Year 2000 may awaken dormant old viruses
October 22, 1999
October 22, 1999
by Charles Bermant
(IDG) -- As if there isn't enough uncertainty about Y2K, computer virus experts advise extra care to inoculate before the century turns, lest a virus take advantage of Y2K chaos.
Their concern? A millennium virus may go unnoticed in the Y2K confusion. A virus set to activate as the calendar rolls over might cause damage that people will blame on Y2K, which would allow the virus to spread more quickly, say some experts.
On the other hand, virus authors are an egotistical bunch who may not want to share their 15 minutes of fame with another media event like the new millennium.
Network Associates has already found six viruses keyed to Y2K, Viveros says. He expects many more are set to deliver their payload either January 1 or on January 3, when people return to work.
Antivirus vendor Panda Software sounded the alarm early. Its Web site warns that many viruses rely on date stamps to operate, and it's uncertain how they'll behave in 2000.
"Y2K has an unpredictable effect, and you can't just leave it to chance," says Pedro Bustamante, executive director of Panda's U.S. office. "A lot of people have outdated virus [protection] programs, and this gives them a false sense of security."
Like the potential effect of Y2K on banking, power, and software, no one can say for sure what viruses will do. Perhaps virus authors will take the opportunity to create a monumental meanie.

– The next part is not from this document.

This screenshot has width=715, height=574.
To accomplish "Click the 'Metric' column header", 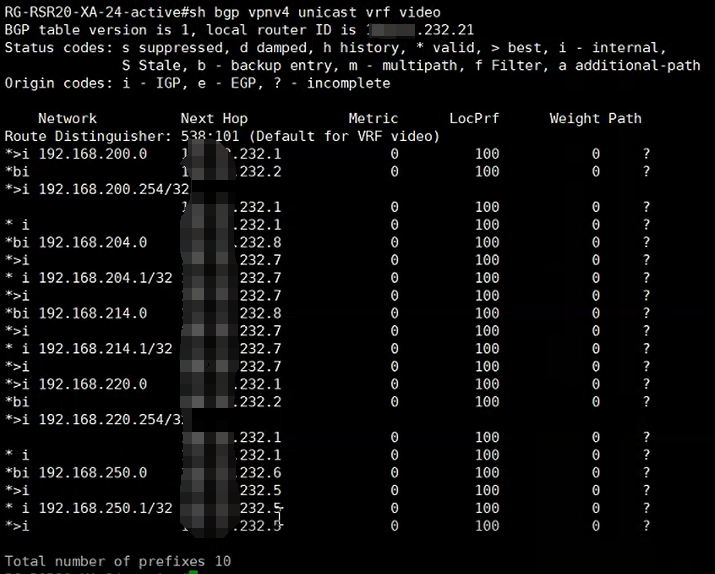I will [x=373, y=118].
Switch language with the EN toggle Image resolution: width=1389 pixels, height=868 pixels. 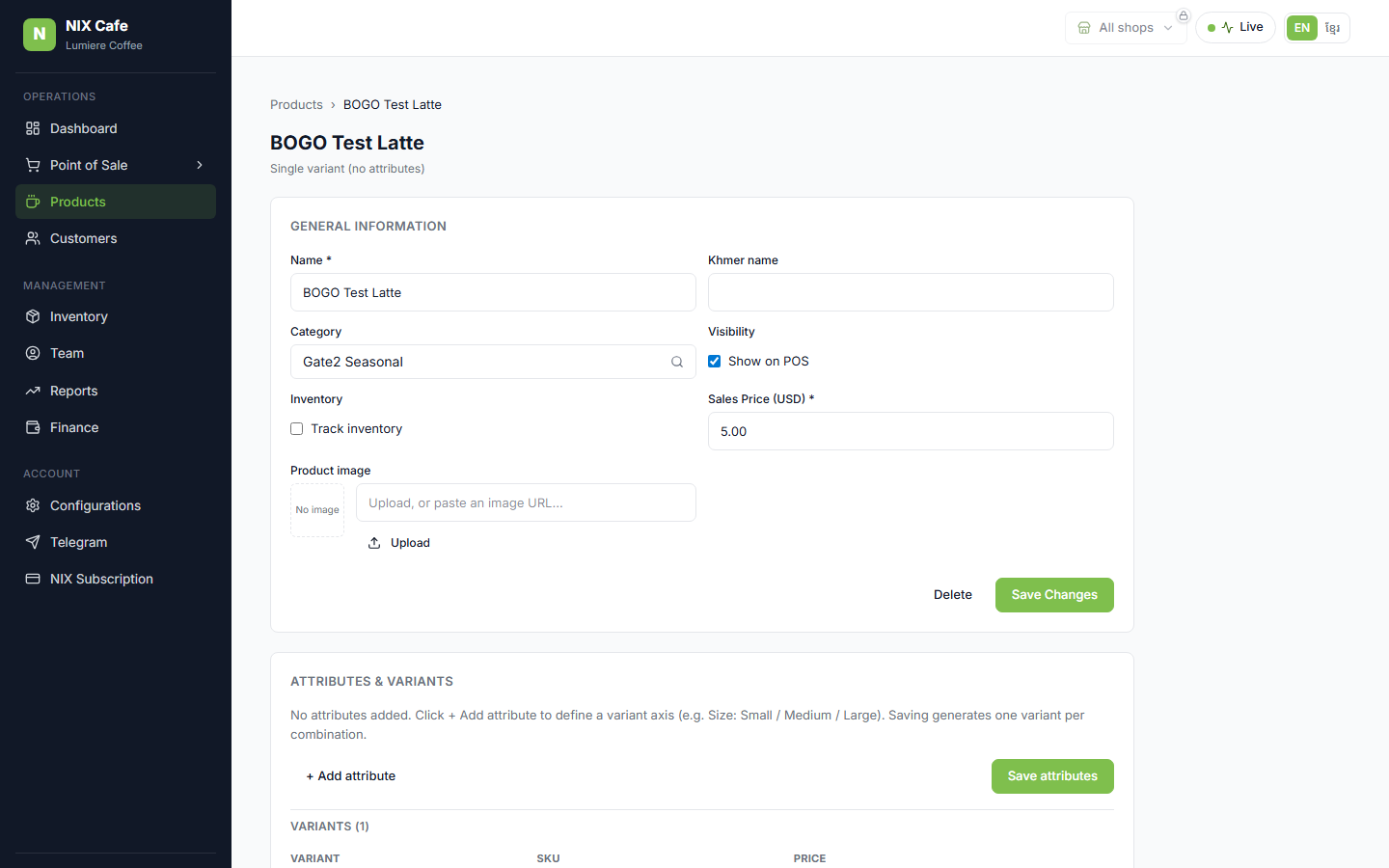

"There might be a few new viruses written that the author hopes will not be noticed in the general background noise of champagne corks popping," says Ross M. Greenberg, an author of early antivirus products and former manager of MSN's Computing Central's Safe Computing Forum. "But, generally, a virus author wants their little creation to be noticed. There would be no delight in their creation's damage not being credited to whatever name they hide behind if Y2K took the credit for it."
Viveros disagrees, saying that Y2K is the ultimate challenge for a virus author.
"What better time to unleash a virus than when everyone is watching?" Viveros asks.